**Task statement:** Only the lines from the one with "You are a computer-use agent. The" through the end of the material, both ends included, should be retyped exactly.

++++

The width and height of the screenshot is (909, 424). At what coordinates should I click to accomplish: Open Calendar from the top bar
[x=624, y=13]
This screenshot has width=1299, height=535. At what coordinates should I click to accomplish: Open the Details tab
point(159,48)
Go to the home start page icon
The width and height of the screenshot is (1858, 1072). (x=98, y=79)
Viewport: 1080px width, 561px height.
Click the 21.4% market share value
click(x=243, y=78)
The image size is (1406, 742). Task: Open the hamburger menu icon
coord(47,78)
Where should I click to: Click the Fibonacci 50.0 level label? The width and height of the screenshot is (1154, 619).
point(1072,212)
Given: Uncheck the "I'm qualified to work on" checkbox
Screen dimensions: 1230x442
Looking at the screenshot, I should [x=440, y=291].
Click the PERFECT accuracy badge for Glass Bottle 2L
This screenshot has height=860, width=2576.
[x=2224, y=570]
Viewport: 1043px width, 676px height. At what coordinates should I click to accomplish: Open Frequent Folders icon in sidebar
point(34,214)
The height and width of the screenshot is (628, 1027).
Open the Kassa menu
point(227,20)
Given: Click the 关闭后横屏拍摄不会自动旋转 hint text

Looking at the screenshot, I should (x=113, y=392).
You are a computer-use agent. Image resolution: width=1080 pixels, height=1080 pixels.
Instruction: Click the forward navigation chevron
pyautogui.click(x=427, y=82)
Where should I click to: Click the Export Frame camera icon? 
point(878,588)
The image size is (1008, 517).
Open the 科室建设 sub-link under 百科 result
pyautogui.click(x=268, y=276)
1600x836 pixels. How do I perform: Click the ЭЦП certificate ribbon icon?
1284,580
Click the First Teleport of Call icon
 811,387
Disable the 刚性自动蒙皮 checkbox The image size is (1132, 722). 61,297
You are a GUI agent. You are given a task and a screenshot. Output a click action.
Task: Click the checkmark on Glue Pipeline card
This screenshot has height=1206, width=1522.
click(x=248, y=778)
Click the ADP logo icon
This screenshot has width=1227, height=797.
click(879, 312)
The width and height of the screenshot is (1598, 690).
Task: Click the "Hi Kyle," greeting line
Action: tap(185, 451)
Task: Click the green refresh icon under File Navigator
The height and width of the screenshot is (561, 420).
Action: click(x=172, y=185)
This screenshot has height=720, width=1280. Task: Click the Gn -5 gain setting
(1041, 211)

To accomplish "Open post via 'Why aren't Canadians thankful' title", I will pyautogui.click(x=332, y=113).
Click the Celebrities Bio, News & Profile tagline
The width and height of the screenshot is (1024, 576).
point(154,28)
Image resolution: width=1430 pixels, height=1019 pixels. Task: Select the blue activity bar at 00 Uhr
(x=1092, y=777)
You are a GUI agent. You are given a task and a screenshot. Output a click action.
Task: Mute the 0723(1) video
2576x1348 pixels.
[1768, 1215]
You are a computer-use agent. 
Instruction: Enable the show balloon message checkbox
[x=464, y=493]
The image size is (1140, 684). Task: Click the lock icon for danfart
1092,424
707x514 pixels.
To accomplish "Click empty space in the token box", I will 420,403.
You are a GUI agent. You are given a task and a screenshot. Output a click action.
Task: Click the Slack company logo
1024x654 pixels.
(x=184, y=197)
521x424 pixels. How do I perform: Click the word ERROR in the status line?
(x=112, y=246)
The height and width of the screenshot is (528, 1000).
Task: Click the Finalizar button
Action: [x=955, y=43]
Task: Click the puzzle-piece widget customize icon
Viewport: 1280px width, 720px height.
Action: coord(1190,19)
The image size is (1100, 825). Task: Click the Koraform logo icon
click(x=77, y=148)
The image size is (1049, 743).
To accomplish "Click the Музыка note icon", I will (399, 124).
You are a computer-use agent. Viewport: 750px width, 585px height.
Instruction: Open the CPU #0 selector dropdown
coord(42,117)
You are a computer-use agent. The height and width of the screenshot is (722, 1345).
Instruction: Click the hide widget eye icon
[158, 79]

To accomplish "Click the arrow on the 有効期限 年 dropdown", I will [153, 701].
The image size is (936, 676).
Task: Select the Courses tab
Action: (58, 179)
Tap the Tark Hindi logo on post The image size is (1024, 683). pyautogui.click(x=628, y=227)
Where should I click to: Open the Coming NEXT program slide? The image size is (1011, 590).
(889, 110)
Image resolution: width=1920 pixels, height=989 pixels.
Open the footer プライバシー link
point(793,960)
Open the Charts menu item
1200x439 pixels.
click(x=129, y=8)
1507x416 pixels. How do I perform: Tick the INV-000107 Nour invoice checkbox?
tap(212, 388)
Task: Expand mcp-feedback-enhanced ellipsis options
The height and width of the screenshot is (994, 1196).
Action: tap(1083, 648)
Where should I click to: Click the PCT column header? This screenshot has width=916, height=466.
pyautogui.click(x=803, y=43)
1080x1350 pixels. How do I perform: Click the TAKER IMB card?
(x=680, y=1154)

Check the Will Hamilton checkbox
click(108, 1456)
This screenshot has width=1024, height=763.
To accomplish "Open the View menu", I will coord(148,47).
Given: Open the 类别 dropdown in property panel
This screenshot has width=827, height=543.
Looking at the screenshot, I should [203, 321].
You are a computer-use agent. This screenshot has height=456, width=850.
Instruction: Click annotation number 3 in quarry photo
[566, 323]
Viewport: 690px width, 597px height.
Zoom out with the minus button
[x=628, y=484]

++++

**Solved exercise:**
You are a computer-use agent. The height and width of the screenshot is (722, 1345).
Instruction: Click the hide widget eye icon
[158, 79]

To accomplish "Click the arrow on the 有効期限 年 dropdown", I will [153, 701].
The image size is (936, 676).
Task: Select the Courses tab
Action: (58, 179)
Tap the Tark Hindi logo on post The image size is (1024, 683). pyautogui.click(x=628, y=227)
Where should I click to: Open the Coming NEXT program slide? The image size is (1011, 590).
(889, 110)
Image resolution: width=1920 pixels, height=989 pixels.
Open the footer プライバシー link
point(793,960)
Open the Charts menu item
1200x439 pixels.
click(x=129, y=8)
1507x416 pixels. How do I perform: Tick the INV-000107 Nour invoice checkbox?
tap(212, 388)
Task: Expand mcp-feedback-enhanced ellipsis options
The height and width of the screenshot is (994, 1196).
Action: tap(1083, 648)
Where should I click to: Click the PCT column header? This screenshot has width=916, height=466.
pyautogui.click(x=803, y=43)
1080x1350 pixels. How do I perform: Click the TAKER IMB card?
(x=680, y=1154)

Check the Will Hamilton checkbox
click(108, 1456)
This screenshot has width=1024, height=763.
To accomplish "Open the View menu", I will coord(148,47).
Given: Open the 类别 dropdown in property panel
This screenshot has width=827, height=543.
Looking at the screenshot, I should [203, 321].
You are a computer-use agent. This screenshot has height=456, width=850.
Instruction: Click annotation number 3 in quarry photo
[566, 323]
Viewport: 690px width, 597px height.
Zoom out with the minus button
[x=628, y=484]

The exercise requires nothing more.